Exercise directions: Whenever "computer" appears in a line, please copy that line from the data.

Stored data entries:
---*---
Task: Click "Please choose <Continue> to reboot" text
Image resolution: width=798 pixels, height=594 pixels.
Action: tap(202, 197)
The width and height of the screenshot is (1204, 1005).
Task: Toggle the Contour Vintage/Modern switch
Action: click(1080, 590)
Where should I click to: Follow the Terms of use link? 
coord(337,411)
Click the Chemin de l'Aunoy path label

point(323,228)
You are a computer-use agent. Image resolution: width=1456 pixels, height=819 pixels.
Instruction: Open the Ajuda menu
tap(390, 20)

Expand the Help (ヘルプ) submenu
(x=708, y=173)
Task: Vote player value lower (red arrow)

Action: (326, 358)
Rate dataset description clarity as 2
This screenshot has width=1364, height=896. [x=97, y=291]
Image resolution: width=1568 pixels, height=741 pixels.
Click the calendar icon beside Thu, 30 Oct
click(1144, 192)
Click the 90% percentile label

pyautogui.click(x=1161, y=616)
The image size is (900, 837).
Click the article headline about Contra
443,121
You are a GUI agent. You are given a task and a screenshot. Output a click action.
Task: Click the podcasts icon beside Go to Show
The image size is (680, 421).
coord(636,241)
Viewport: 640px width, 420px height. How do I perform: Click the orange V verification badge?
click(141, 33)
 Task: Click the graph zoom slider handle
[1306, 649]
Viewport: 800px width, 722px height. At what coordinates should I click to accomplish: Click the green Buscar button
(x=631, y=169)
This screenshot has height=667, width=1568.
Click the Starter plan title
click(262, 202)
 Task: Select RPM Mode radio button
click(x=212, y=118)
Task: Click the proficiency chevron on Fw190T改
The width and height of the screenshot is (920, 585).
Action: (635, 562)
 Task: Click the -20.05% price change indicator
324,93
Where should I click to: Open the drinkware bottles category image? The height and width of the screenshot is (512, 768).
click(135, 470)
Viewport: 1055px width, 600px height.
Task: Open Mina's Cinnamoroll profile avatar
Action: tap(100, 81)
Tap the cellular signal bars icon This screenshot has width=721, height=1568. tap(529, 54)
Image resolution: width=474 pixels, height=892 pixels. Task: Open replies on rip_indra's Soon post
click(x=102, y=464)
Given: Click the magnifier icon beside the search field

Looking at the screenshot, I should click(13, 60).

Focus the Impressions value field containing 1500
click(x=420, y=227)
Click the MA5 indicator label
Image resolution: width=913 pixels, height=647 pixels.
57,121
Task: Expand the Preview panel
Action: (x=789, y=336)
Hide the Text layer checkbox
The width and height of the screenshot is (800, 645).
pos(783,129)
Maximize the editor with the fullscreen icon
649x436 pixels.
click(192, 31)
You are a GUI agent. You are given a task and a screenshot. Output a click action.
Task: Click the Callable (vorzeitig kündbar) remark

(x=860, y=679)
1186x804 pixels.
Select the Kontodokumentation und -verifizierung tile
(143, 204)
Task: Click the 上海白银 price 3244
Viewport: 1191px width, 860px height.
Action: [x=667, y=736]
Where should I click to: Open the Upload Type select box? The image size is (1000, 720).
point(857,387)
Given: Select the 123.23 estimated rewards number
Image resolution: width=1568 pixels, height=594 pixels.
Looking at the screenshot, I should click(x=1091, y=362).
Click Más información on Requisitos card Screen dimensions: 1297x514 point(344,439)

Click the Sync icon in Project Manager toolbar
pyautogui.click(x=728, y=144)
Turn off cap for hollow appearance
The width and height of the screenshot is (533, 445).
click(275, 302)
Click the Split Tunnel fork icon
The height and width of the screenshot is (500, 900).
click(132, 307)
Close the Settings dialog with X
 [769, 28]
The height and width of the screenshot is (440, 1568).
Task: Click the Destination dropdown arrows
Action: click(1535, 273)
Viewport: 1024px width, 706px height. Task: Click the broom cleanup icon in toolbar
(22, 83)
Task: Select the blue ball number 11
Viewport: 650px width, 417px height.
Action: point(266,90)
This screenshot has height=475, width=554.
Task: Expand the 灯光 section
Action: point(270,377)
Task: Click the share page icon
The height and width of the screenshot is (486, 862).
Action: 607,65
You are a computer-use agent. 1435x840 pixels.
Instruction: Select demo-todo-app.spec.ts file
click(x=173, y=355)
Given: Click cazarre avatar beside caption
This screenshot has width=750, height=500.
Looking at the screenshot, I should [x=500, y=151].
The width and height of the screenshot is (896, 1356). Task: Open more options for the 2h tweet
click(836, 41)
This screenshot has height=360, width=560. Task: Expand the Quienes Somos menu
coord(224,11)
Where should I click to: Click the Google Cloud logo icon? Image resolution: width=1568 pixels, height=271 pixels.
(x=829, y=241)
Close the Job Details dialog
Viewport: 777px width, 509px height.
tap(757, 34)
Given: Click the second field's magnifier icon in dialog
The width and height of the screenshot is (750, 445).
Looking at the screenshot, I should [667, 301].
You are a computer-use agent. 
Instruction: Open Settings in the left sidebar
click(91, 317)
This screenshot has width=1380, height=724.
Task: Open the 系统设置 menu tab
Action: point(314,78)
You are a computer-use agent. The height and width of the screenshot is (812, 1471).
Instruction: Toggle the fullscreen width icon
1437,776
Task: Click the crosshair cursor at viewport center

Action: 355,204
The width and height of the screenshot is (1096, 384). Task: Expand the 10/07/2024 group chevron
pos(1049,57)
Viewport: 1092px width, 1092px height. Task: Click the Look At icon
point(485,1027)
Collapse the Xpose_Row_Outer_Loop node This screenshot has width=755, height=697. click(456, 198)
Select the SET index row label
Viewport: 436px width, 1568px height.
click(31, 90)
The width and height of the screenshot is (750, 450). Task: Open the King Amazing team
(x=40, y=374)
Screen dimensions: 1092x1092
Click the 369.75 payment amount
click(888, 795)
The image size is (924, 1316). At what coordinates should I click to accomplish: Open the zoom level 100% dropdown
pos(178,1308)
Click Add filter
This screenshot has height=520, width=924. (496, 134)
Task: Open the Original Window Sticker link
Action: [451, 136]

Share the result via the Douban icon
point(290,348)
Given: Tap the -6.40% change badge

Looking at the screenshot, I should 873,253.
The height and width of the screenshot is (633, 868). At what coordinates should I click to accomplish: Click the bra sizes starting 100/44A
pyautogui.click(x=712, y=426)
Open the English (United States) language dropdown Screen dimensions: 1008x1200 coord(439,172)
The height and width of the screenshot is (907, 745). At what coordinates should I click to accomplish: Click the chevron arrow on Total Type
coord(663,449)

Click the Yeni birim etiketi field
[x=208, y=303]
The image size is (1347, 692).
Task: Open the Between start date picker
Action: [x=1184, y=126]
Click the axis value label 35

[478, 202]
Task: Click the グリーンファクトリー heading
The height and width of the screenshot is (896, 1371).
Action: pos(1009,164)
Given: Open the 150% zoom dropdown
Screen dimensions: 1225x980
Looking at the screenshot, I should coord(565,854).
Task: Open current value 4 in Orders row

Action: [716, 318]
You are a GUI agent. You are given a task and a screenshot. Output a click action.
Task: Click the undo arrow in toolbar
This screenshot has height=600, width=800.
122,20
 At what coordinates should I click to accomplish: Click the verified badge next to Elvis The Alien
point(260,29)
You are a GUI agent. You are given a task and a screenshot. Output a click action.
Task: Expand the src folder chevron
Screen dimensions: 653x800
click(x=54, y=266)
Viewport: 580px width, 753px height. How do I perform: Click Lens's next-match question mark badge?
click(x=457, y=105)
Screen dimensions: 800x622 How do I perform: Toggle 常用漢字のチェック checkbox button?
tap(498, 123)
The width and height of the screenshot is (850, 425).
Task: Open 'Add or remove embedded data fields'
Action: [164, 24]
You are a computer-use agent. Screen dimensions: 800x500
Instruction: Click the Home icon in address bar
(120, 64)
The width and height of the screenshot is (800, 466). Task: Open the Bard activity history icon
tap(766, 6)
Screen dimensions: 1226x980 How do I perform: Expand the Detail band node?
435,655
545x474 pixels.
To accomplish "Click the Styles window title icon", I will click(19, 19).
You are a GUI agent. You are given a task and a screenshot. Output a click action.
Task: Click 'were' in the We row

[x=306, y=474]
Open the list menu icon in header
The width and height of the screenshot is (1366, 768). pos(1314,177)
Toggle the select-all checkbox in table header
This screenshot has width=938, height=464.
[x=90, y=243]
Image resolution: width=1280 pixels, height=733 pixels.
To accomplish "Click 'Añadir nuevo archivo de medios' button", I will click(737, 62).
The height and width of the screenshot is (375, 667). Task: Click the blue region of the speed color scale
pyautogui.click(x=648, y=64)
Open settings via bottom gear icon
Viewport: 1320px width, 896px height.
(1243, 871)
---*---
Response area:
You are a computer-use agent. Image resolution: width=1456 pixels, height=819 pixels.
You are a computer-use agent. 1435x840 pixels.
You are a computer-use agent. 
You are a computer-use agent. The height and width of the screenshot is (812, 1471).
You are a computer-use agent. Screen dimensions: 800x500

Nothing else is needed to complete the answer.